## Task
Write each line again exactly as it is, from the opening line of the records below through the one containing "Given: Click the Incorporator section heading", and add nothing.

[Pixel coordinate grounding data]
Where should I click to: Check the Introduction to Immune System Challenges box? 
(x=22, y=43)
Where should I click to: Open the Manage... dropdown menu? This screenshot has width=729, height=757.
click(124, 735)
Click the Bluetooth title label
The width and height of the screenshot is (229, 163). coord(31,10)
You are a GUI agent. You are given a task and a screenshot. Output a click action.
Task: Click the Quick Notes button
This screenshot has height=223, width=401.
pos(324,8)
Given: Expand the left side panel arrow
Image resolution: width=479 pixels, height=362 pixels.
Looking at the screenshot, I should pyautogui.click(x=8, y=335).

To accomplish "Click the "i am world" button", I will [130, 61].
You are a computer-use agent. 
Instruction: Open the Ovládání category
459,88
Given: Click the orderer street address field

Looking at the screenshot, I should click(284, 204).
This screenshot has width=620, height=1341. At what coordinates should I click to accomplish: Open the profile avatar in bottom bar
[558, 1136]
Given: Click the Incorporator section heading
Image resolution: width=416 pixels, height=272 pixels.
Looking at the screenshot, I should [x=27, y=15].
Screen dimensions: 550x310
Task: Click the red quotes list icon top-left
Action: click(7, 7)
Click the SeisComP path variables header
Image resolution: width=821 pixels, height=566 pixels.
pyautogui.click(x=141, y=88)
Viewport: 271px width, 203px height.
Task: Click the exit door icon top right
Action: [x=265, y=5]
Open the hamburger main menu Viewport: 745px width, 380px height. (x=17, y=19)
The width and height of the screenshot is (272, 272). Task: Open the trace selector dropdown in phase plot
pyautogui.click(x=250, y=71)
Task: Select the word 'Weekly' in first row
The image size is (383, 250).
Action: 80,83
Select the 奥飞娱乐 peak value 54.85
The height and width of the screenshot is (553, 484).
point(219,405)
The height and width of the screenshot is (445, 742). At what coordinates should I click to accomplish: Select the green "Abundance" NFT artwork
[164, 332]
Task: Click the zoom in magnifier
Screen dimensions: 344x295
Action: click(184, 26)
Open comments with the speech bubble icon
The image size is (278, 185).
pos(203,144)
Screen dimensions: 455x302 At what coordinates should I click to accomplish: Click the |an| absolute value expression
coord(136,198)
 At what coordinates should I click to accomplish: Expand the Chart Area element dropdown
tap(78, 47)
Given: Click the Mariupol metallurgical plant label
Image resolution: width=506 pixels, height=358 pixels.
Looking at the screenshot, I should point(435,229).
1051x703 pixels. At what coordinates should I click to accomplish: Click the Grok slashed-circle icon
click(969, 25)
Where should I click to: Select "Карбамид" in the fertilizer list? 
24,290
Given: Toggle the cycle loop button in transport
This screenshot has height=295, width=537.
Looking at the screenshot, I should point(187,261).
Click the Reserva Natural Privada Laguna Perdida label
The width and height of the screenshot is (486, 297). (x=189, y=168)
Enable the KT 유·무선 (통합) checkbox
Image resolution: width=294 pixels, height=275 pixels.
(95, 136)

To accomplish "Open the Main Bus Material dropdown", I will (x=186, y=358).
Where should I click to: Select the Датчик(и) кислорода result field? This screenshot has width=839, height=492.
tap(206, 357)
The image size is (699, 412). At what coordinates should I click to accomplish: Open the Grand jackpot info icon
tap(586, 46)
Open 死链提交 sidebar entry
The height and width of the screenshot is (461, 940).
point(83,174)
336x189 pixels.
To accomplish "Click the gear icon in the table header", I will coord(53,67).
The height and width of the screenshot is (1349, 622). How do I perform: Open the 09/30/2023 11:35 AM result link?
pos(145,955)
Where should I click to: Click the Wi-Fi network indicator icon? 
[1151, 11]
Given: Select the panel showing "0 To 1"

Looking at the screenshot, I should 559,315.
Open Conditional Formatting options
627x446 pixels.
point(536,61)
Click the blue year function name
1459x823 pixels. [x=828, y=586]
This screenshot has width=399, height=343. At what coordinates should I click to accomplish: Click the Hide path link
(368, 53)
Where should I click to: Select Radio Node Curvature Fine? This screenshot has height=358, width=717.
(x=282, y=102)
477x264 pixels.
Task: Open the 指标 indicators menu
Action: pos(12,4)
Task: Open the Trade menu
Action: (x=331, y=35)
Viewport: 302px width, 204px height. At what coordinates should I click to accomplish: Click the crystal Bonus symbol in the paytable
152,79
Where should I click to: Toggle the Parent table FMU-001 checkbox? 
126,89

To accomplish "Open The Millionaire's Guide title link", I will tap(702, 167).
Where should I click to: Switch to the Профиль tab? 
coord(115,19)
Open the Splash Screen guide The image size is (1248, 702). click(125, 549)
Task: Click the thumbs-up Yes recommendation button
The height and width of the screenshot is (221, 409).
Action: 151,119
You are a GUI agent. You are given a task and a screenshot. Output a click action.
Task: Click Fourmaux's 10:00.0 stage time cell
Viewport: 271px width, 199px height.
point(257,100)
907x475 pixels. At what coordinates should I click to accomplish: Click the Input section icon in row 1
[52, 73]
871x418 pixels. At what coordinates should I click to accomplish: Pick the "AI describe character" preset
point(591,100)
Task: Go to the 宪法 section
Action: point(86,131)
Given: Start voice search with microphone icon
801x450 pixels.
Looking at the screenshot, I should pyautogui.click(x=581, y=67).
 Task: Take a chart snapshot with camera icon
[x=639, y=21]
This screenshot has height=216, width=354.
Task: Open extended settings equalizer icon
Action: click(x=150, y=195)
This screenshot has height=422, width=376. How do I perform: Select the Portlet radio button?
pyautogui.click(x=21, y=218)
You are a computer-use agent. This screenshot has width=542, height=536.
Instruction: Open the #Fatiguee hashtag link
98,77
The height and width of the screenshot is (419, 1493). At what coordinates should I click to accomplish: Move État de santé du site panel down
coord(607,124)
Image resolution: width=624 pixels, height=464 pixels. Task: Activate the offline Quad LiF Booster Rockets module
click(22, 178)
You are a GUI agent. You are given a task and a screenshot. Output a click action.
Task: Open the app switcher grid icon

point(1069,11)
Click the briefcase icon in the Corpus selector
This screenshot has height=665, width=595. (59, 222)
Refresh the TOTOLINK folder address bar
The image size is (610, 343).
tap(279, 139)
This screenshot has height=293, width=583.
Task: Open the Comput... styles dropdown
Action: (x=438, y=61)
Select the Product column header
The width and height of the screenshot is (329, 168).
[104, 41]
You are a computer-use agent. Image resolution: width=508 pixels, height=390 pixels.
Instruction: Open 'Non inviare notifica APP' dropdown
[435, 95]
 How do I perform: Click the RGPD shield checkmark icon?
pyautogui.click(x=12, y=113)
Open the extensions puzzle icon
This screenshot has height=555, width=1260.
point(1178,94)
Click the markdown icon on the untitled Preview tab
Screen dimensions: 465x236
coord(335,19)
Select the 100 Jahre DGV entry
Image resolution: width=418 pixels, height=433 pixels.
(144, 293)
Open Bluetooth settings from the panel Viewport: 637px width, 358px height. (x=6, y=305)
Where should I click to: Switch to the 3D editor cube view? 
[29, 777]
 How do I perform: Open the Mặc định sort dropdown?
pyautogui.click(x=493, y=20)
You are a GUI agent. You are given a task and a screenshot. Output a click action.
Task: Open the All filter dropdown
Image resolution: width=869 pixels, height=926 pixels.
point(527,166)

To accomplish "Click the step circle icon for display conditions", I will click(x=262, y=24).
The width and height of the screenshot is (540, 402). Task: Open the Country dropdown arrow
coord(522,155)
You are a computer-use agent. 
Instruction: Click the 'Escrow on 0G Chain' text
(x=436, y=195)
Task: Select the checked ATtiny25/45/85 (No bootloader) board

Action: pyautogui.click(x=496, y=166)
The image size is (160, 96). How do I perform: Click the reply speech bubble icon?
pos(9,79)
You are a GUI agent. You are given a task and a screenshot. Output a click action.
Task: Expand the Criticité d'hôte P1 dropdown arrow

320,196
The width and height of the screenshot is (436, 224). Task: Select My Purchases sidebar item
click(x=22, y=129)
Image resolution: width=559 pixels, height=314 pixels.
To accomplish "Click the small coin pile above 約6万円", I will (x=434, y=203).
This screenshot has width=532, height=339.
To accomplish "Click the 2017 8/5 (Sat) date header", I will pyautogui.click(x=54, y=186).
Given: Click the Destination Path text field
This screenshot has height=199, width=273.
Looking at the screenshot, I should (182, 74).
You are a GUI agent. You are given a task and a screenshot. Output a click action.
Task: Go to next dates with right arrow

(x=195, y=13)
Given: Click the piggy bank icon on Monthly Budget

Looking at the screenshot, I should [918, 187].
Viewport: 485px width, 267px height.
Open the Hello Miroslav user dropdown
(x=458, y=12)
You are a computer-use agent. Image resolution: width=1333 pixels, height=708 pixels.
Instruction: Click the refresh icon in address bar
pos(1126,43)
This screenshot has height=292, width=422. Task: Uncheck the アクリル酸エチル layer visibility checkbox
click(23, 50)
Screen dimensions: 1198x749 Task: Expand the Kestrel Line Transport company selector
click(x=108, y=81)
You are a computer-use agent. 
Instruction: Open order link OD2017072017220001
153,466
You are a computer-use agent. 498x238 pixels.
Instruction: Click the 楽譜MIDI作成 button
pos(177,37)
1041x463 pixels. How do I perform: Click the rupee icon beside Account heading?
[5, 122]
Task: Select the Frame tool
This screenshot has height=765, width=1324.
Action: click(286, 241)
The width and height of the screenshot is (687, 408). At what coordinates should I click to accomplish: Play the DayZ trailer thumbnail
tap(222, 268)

## Worked solution
Where should I click to: Check the Introduction to Immune System Challenges box? 
(x=22, y=43)
Where should I click to: Open the Manage... dropdown menu? This screenshot has width=729, height=757.
click(124, 735)
Click the Bluetooth title label
The width and height of the screenshot is (229, 163). coord(31,10)
You are a GUI agent. You are given a task and a screenshot. Output a click action.
Task: Click the Quick Notes button
This screenshot has height=223, width=401.
pos(324,8)
Given: Expand the left side panel arrow
Image resolution: width=479 pixels, height=362 pixels.
Looking at the screenshot, I should pyautogui.click(x=8, y=335).

To accomplish "Click the "i am world" button", I will [130, 61].
You are a computer-use agent. 
Instruction: Open the Ovládání category
459,88
Given: Click the orderer street address field

Looking at the screenshot, I should click(284, 204).
This screenshot has width=620, height=1341. At what coordinates should I click to accomplish: Open the profile avatar in bottom bar
[558, 1136]
Given: Click the Incorporator section heading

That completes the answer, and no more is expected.